Change Something (including yourself)
The poet Maya Angelou wrote ‘If you don't like something, change it. If you can’t change it, change your attitude.” Building upon Maya’s statement, what would you like to change? Let’s start big with change the world! What can you do to start to change the world? You could begin to change the way you interact with the environment. You could begin to change the way you interact with the economy. You can change the world of politics by running for office or being a campaign volunteer. You can change your understanding of the world by traveling to places you have never been. You can change your understanding by taking a course, conducting an experiment, starting up a conversation with a stranger or stepping into a place you would never have dreamed of entering before. Are you the type of person who is okay with incremental change or are you primed to be part of big, sweeping change? Consider climate change or regime change - where is your change comfort level pointing? You are probably familiar with Gandhi’s quote ‘Be the change that you wish to see in the world’. I don't know about you, but it’s a challenge in itself to change myself let alone expect other people, places, policies and politics to change. My experience tells me that the two are tightly connected. If you want to see any change outside of yourself, there likely will be an internal calling to change something, be it tiny or huge. Because of the forces of change we can’t control or alter (the storm on the horizon, the tide, the life and death beneath our boat . . . ) this ‘C’ can be the most challenging to navigate, especially if we aren’t aligned with our purpose or true north - which leads to the next ‘C’.
Typically, challenge is something we come up against. Life is full of challenges to be faced. Martin Luther King, Jr. wrote “The ultimate measure of a man (woman) is not where he/she stands in moments of comfort and convenience, but where he/she stands at times of challenge and controversy”. I couldn’t agree with this more. But let’s also look at challenge through the other end of the lens. Rather than have our lives defined only by how we succeed or fail in dealing with the challenges life throws at us, let’s also define who we are by what we challenge. Let’s begin with the status quo. Do you challenge the status quo? What is your status quo? Do you challenge conventional thinking? Do you challenge belief systems? Are you the type of person who challenges what is perceived to be the truth (the world is flat)? Are you a challenging personality in the best sense of the word? Do you relish the challenge of righting a wrong? Kurt Cobain said, “The duty of youth is to challenge corruption”. Do you feel a duty to challenge something right now?

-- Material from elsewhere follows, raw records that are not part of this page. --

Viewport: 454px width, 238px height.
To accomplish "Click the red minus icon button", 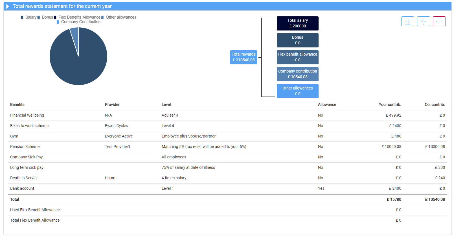I will [439, 21].
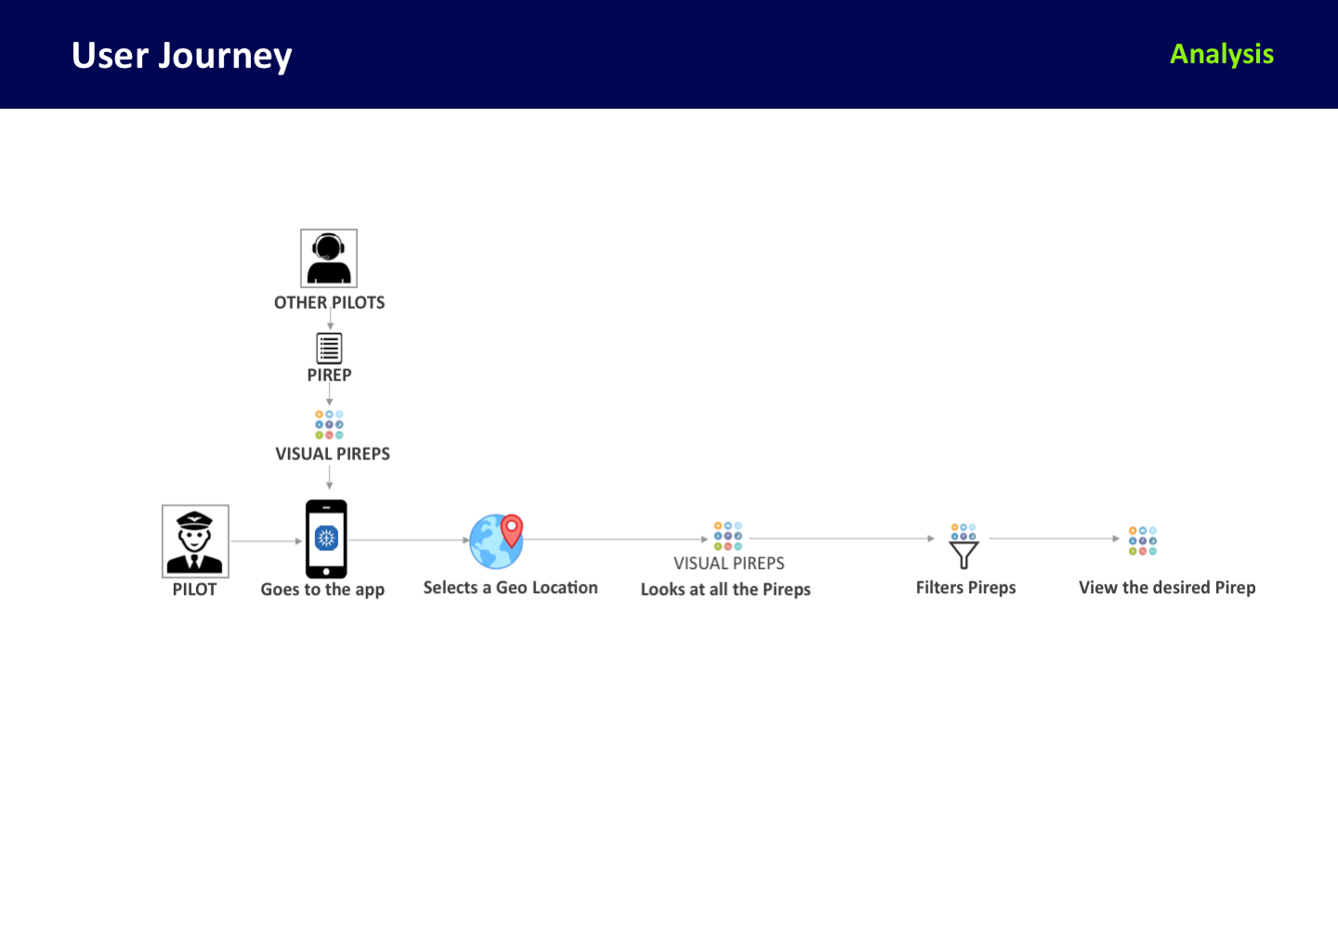The width and height of the screenshot is (1338, 927).
Task: Click the dots icon above View the desired Pirep
Action: coord(1143,540)
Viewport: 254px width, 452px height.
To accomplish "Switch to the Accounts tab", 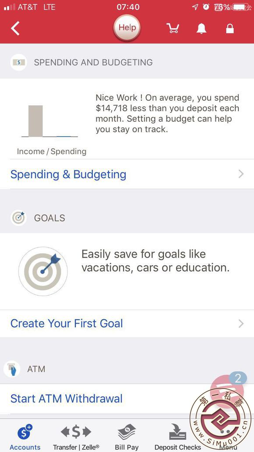I will 25,437.
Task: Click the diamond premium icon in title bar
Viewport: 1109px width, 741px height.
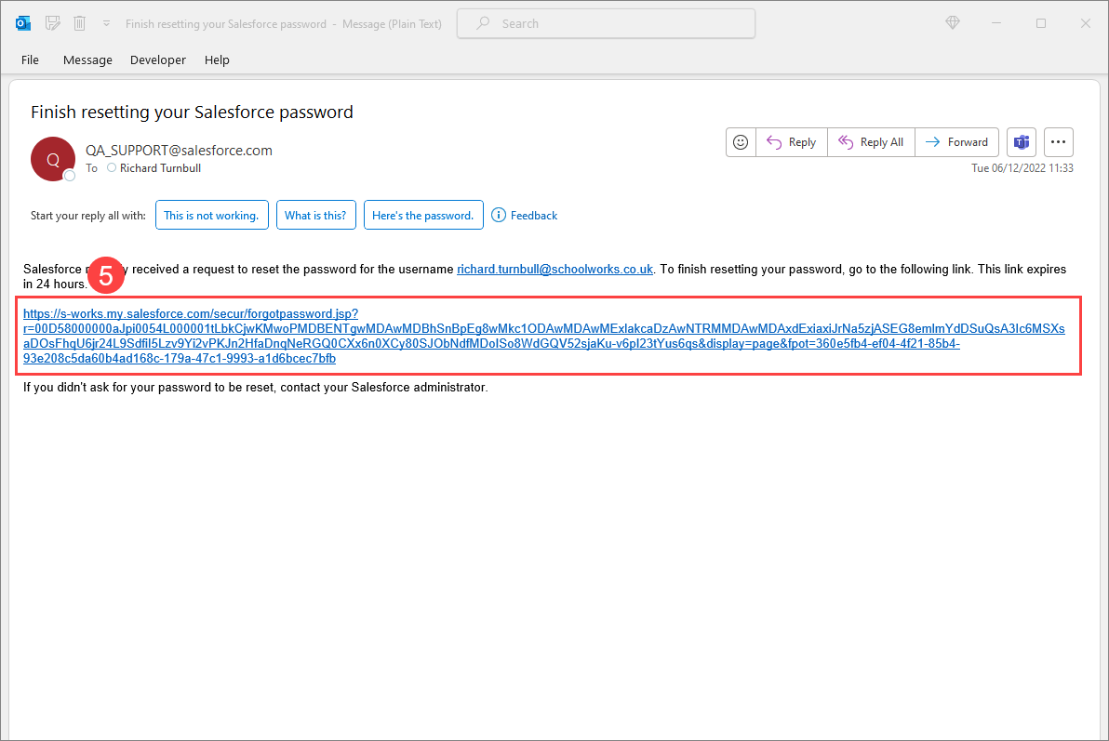Action: pyautogui.click(x=952, y=23)
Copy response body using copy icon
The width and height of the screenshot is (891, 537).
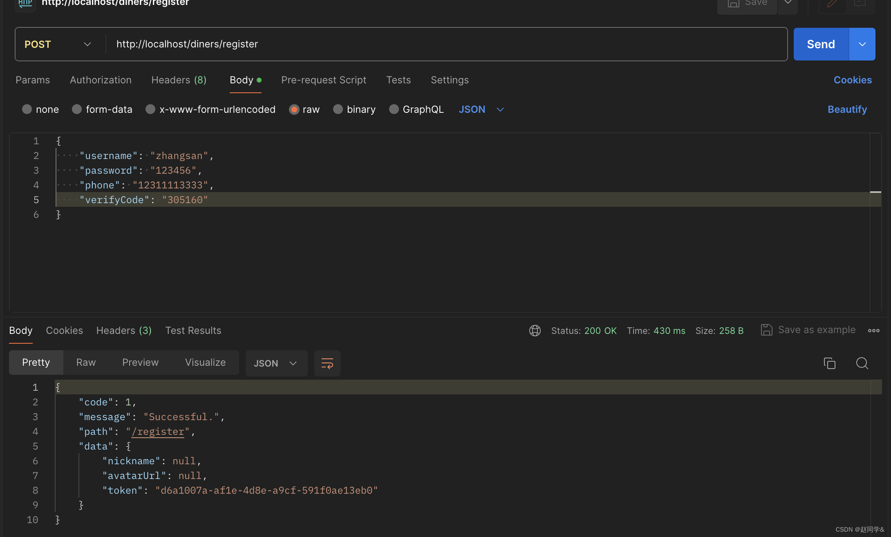(x=829, y=363)
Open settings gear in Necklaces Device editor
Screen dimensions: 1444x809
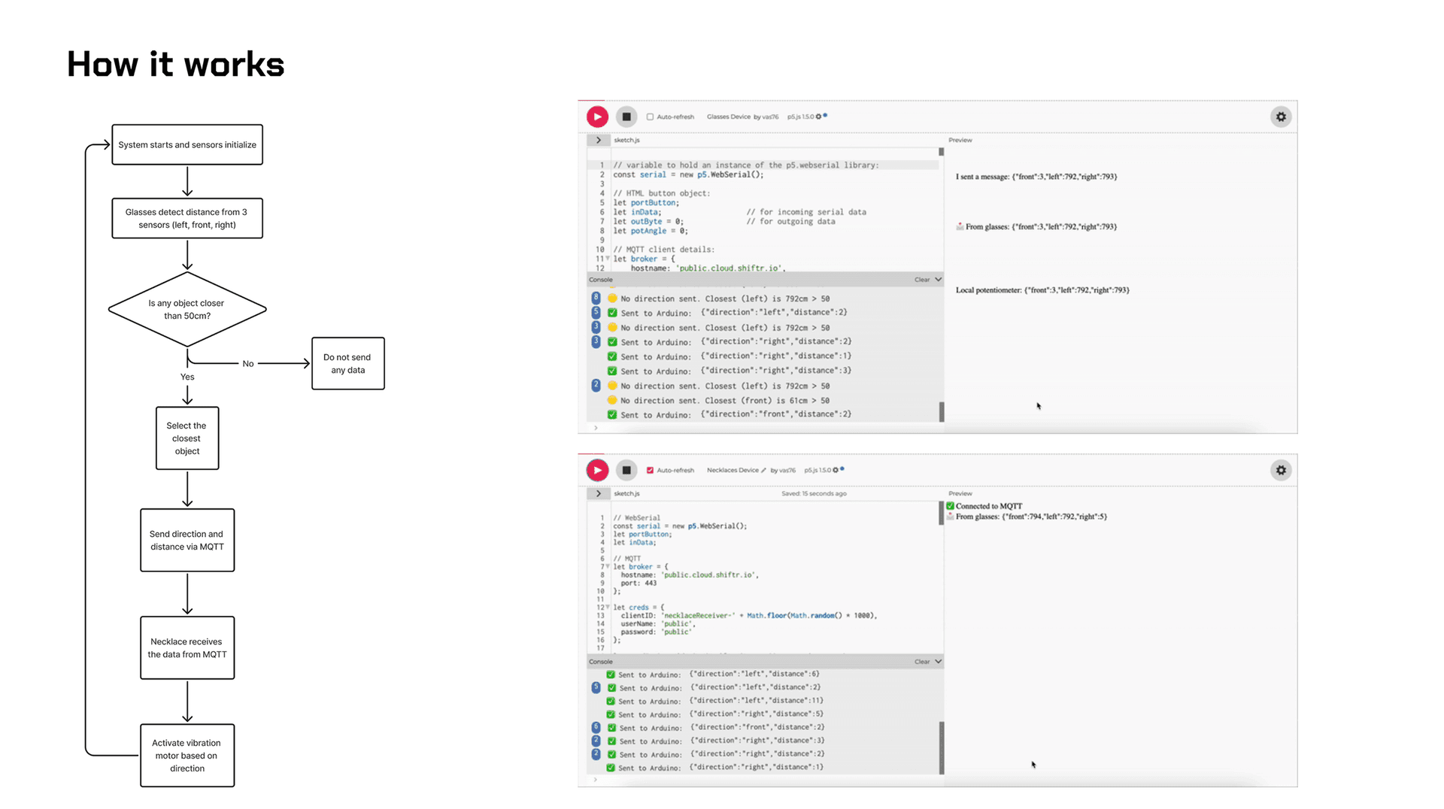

The waters of challenge and change often flow into one another. To begin to challenge the way things are, there’s a good chance you will feel the need to challenge yourself. Challenging yourself (or being in the act of change) can be daunting, frightening and to be avoided at all costs. Apathy is a way to avoid challenging yourself. Distraction or diversion work, too. Apathy and distraction can be especially powerful when you aren’t operating from a point of purpose. It can be a challenge just getting up in the morning let alone finding the wherewithal to challenge the reasons why you believe in a certain political party or dare to question the theory of relativity. No surprise here, but I believe one anecdote is having a purpose, the kind of purpose that can take on all kinds of challenge and to also challenge.